Facing new challenges in an election year, U.S. union tradeswomen attending a second annual conference in May in Sacramento reviewed anti-union measures on ballots across the U.S. and vowed to unite to slow attrition.
The conference, co-sponsored by the AFL-CIO's Building and Construction Trades Dept. and the California State Building and Construction Trades Council (SBCTC), attracted women craft workers from 26 states and from abroad. With 100 fewer attendees than last year, 520 came to the 11th annual meeting for state tradeswomen.
SBCTC spokeswoman Debra Chaplan, also a member of Teamsters' union Local 853, said women now make up just 2% of the U.S. construction workforce, down from a peak of 8% in 2008. Melina Harris, president of Sisters in the Building Trades, a Renton, Wash., activist group, says many tradeswomen are working so infrequently that they are leaving the industry to find more reliable jobs to support their families. "Retention is a big problem," she says.
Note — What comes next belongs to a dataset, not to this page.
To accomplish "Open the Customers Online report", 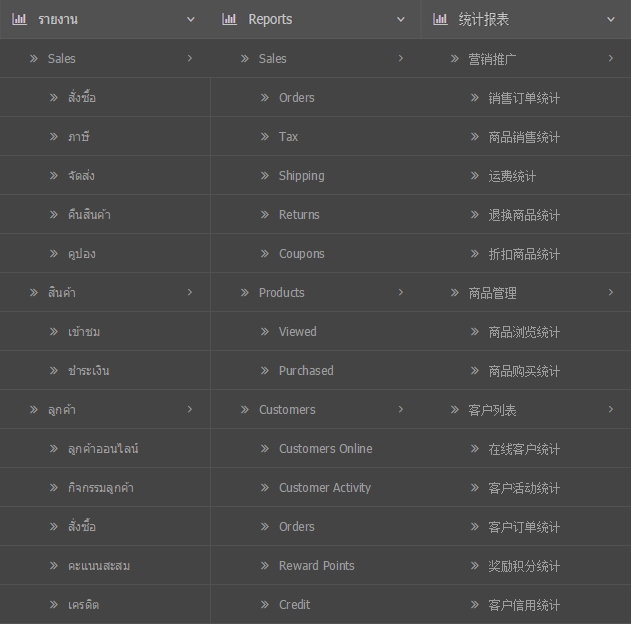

Sessions stressing political activism—with names such as "We Are the 99%" and "The Political Fight in the States: Stopping the War on Workers"—were popular. Bryan Blum, political director at the California Labor Federation, said a November state ballot measure, called the "Stop Special Interest Money Now Act," is really "an anti-union dues measure and does not affect corporate Super PACs and billionaires."
Warren Whitlock, associate administrator of the Federal Highway Administration's civil rights office, called for more "online metrics" of how states are meeting compliance goals. Dept. of Labor's Jane Oates added, "You need to get unions and the construction sector strengthened and back on their feet before you turn to women and apprentices." Whitlock called on attendees to "make noise. You've got to let people know what you want."